To address pressing environmental concerns such as net-zero emissions and the circular economy, this study presents a novel, sustainable intumescent flame retardant (IFR) system derived from agricultural waste, tea residues (TRs). TRs were combined with ammonium polyphosphate (APP) as an acid source and melamine (MEL) as a gas source at a mass ratio of 1:3:1 to form a synergistic TR/APP/MEL (TRAM) flame retardant, which was incorporated into biomass-based polybutylene succinate (PBS) to produce flame-retardant biocomposites.
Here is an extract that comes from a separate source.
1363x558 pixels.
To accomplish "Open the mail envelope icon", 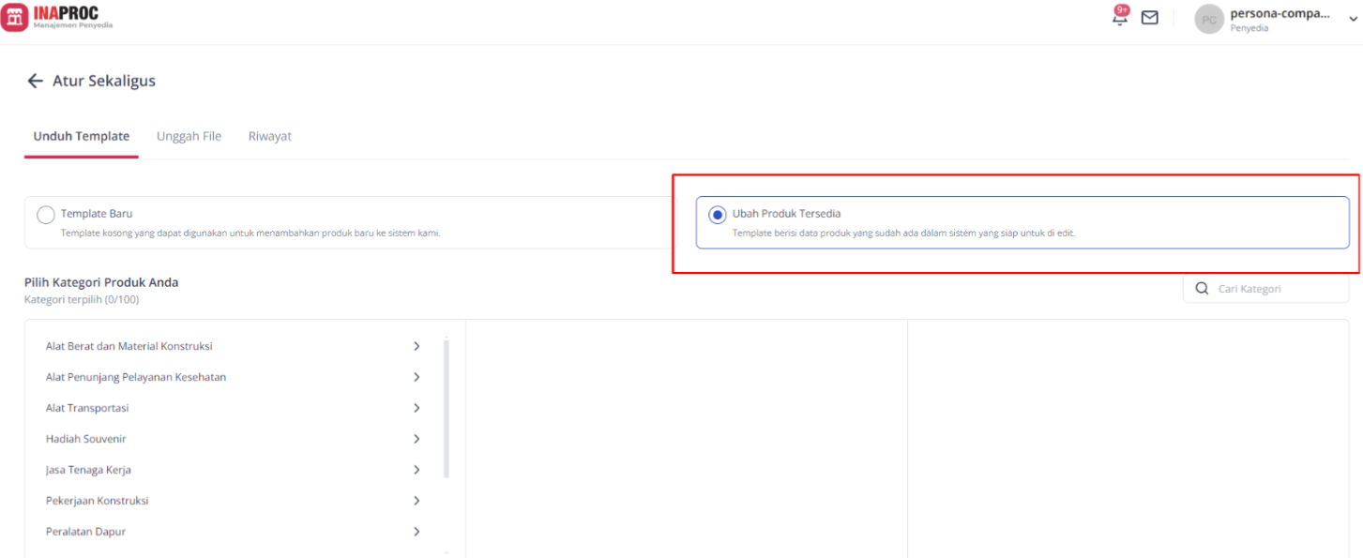I will point(1149,17).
As an effort to further enhance charring efficiency, zinc oxide (ZnO) was introduced as a catalyst, preparing a second IFR system, TR/APP/ZnO (TRAZO). Combustion testing showed that incorporating 30 wt% TRAM into PBS increased the limiting oxygen index (LOI) from 22 % (neat PBS) to 40 % and achieved a UL-94 V-0 rating with no dripping. Thermogravimetric analysis (TGA) confirmed improved thermal stability, with char residue increasing from 1.98 wt% to 14.39 wt%. Additionally, the TRAZO-based composite containing only 20 wt% IFR also achieved a UL-94 V-0 rating and an LOI of 30 %, indicating that introduciton of ZnO effectively eliminated dripping of PBS composite by the graphitized char formation during combustion, thereby enhancing the flame retardancy. Cone calorimetry (CCT) results further demonstrated that TRAM significantly reduced the heat release and smoke production. These results highlight the potential of TR-derived IFRs, including TRAM and TRAZO, as green, halogen-free, and efficient flame retardants for biodegradable polymers. This approach supports the development of sustainable flame-retardant materials aligned with circular economy principles.